* **WHAT YOU NEED TO DO**: Swap "Where should I click to" for "What should I click to" throughout the records below, then write out all the lines again with nothing else altered.

** Start DATA ENTRIES **

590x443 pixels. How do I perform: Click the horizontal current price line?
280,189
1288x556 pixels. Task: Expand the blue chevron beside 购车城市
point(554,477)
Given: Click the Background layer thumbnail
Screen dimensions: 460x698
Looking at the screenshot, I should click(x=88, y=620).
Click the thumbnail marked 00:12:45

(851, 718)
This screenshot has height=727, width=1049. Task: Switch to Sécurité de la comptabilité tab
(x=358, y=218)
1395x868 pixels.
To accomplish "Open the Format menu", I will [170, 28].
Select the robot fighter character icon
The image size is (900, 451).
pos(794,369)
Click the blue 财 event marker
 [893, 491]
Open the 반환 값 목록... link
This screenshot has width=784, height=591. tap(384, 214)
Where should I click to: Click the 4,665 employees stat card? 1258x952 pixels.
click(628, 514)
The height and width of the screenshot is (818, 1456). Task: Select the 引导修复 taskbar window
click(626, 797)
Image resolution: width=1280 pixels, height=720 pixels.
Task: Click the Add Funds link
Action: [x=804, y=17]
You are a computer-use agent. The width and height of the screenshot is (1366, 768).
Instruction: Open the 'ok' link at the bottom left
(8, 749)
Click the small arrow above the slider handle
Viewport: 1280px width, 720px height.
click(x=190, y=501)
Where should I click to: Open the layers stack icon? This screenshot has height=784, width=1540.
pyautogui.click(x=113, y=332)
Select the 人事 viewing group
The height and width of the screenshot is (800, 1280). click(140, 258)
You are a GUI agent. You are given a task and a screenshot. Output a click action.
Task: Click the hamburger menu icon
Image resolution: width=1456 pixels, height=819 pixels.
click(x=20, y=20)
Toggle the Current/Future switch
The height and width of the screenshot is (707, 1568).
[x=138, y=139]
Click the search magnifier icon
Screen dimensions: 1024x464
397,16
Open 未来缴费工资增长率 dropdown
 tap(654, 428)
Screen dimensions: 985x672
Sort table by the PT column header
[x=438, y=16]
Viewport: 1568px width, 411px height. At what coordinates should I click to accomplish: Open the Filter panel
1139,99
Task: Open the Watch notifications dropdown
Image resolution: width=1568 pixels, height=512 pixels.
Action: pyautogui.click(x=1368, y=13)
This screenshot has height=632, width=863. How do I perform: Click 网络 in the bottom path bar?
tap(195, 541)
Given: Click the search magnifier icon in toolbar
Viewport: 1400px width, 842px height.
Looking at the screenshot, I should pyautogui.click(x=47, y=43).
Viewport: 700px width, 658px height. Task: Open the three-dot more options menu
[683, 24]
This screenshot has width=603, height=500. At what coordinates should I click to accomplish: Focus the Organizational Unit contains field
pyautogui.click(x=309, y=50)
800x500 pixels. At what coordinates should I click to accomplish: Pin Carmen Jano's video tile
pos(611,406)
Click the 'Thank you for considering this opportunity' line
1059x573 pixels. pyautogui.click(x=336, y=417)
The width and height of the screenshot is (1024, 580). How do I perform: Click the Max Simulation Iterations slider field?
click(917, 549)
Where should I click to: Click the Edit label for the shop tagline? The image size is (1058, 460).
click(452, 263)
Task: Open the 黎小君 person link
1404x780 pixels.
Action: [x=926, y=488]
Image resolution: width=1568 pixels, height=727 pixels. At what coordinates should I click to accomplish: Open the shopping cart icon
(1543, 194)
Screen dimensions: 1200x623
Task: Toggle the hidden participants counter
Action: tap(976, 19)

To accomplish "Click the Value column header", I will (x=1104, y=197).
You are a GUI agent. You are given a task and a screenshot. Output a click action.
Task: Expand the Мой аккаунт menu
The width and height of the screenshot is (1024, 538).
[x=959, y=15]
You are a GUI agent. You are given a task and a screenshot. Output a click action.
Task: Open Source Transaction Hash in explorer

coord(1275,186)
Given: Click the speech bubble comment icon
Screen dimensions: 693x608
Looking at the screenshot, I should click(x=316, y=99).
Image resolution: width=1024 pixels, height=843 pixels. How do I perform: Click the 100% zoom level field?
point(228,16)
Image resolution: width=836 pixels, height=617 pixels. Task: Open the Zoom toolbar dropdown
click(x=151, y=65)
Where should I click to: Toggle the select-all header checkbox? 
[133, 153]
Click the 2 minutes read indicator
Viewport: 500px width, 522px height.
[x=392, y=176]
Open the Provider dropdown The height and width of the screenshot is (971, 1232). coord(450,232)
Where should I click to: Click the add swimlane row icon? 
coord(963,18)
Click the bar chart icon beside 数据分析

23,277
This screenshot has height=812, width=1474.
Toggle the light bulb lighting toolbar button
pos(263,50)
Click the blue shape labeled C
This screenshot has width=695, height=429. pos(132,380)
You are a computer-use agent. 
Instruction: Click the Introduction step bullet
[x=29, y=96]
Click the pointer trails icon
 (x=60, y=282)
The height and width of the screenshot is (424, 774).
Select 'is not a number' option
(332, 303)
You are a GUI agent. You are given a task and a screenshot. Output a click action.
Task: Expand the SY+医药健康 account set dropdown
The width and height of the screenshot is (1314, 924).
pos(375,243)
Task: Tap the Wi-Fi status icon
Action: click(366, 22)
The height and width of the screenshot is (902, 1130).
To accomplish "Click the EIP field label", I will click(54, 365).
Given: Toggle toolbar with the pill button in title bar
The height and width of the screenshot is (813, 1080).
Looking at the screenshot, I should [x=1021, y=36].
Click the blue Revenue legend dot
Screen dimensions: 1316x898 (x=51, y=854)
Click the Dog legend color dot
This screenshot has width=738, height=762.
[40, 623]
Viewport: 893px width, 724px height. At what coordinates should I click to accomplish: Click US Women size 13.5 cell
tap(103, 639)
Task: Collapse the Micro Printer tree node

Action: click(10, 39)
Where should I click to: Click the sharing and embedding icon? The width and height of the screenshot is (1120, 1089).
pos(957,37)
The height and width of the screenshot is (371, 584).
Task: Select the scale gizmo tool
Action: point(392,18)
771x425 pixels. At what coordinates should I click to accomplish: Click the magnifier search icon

** End DATA ENTRIES **

* **WRITTEN RESPONSE**:
590x443 pixels. How do I perform: Click the horizontal current price line?
280,189
1288x556 pixels. Task: Expand the blue chevron beside 购车城市
point(554,477)
Given: Click the Background layer thumbnail
Screen dimensions: 460x698
Looking at the screenshot, I should click(x=88, y=620).
Click the thumbnail marked 00:12:45

(851, 718)
This screenshot has height=727, width=1049. Task: Switch to Sécurité de la comptabilité tab
(x=358, y=218)
1395x868 pixels.
To accomplish "Open the Format menu", I will [170, 28].
Select the robot fighter character icon
The image size is (900, 451).
pos(794,369)
Click the blue 财 event marker
 [893, 491]
Open the 반환 값 목록... link
This screenshot has width=784, height=591. tap(384, 214)
What should I click to: Click the 4,665 employees stat card? 1258x952 pixels.
click(628, 514)
The height and width of the screenshot is (818, 1456). Task: Select the 引导修复 taskbar window
click(626, 797)
Image resolution: width=1280 pixels, height=720 pixels.
Task: Click the Add Funds link
Action: [x=804, y=17]
You are a computer-use agent. The width and height of the screenshot is (1366, 768).
Instruction: Open the 'ok' link at the bottom left
(8, 749)
Click the small arrow above the slider handle
Viewport: 1280px width, 720px height.
click(x=190, y=501)
What should I click to: Open the layers stack icon? This screenshot has height=784, width=1540.
pyautogui.click(x=113, y=332)
Select the 人事 viewing group
The height and width of the screenshot is (800, 1280). click(140, 258)
You are a GUI agent. You are given a task and a screenshot. Output a click action.
Task: Click the hamburger menu icon
Image resolution: width=1456 pixels, height=819 pixels.
click(x=20, y=20)
Toggle the Current/Future switch
The height and width of the screenshot is (707, 1568).
[x=138, y=139]
Click the search magnifier icon
Screen dimensions: 1024x464
397,16
Open 未来缴费工资增长率 dropdown
 tap(654, 428)
Screen dimensions: 985x672
Sort table by the PT column header
[x=438, y=16]
Viewport: 1568px width, 411px height. At what coordinates should I click to accomplish: Open the Filter panel
1139,99
Task: Open the Watch notifications dropdown
Image resolution: width=1568 pixels, height=512 pixels.
Action: pyautogui.click(x=1368, y=13)
This screenshot has height=632, width=863. How do I perform: Click 网络 in the bottom path bar?
tap(195, 541)
Given: Click the search magnifier icon in toolbar
Viewport: 1400px width, 842px height.
Looking at the screenshot, I should pyautogui.click(x=47, y=43).
Viewport: 700px width, 658px height. Task: Open the three-dot more options menu
[683, 24]
This screenshot has width=603, height=500. At what coordinates should I click to accomplish: Focus the Organizational Unit contains field
pyautogui.click(x=309, y=50)
800x500 pixels. At what coordinates should I click to accomplish: Pin Carmen Jano's video tile
pos(611,406)
Click the 'Thank you for considering this opportunity' line
1059x573 pixels. pyautogui.click(x=336, y=417)
The width and height of the screenshot is (1024, 580). How do I perform: Click the Max Simulation Iterations slider field?
click(917, 549)
What should I click to: Click the Edit label for the shop tagline? The image size is (1058, 460).
click(452, 263)
Task: Open the 黎小君 person link
1404x780 pixels.
Action: [x=926, y=488]
Image resolution: width=1568 pixels, height=727 pixels. At what coordinates should I click to accomplish: Open the shopping cart icon
(1543, 194)
Screen dimensions: 1200x623
Task: Toggle the hidden participants counter
Action: tap(976, 19)

To accomplish "Click the Value column header", I will (x=1104, y=197).
You are a GUI agent. You are given a task and a screenshot. Output a click action.
Task: Expand the Мой аккаунт menu
The width and height of the screenshot is (1024, 538).
[x=959, y=15]
You are a GUI agent. You are given a task and a screenshot. Output a click action.
Task: Open Source Transaction Hash in explorer

coord(1275,186)
Given: Click the speech bubble comment icon
Screen dimensions: 693x608
Looking at the screenshot, I should click(x=316, y=99).
Image resolution: width=1024 pixels, height=843 pixels. How do I perform: Click the 100% zoom level field?
point(228,16)
Image resolution: width=836 pixels, height=617 pixels. Task: Open the Zoom toolbar dropdown
click(x=151, y=65)
What should I click to: Toggle the select-all header checkbox? 
[133, 153]
Click the 2 minutes read indicator
Viewport: 500px width, 522px height.
[x=392, y=176]
Open the Provider dropdown The height and width of the screenshot is (971, 1232). coord(450,232)
What should I click to: Click the add swimlane row icon? 
coord(963,18)
Click the bar chart icon beside 数据分析

23,277
This screenshot has height=812, width=1474.
Toggle the light bulb lighting toolbar button
pos(263,50)
Click the blue shape labeled C
This screenshot has width=695, height=429. pos(132,380)
You are a computer-use agent. 
Instruction: Click the Introduction step bullet
[x=29, y=96]
Click the pointer trails icon
 (x=60, y=282)
The height and width of the screenshot is (424, 774).
Select 'is not a number' option
(332, 303)
You are a GUI agent. You are given a task and a screenshot. Output a click action.
Task: Expand the SY+医药健康 account set dropdown
The width and height of the screenshot is (1314, 924).
pos(375,243)
Task: Tap the Wi-Fi status icon
Action: click(366, 22)
The height and width of the screenshot is (902, 1130).
To accomplish "Click the EIP field label", I will click(54, 365).
Given: Toggle toolbar with the pill button in title bar
The height and width of the screenshot is (813, 1080).
Looking at the screenshot, I should [x=1021, y=36].
Click the blue Revenue legend dot
Screen dimensions: 1316x898 (x=51, y=854)
Click the Dog legend color dot
This screenshot has width=738, height=762.
[40, 623]
Viewport: 893px width, 724px height. At what coordinates should I click to accomplish: Click US Women size 13.5 cell
tap(103, 639)
Task: Collapse the Micro Printer tree node

Action: click(10, 39)
What should I click to: Click the sharing and embedding icon? The width and height of the screenshot is (1120, 1089).
pos(957,37)
The height and width of the screenshot is (371, 584).
Task: Select the scale gizmo tool
Action: point(392,18)
771x425 pixels. At what coordinates should I click to accomplish: Click the magnifier search icon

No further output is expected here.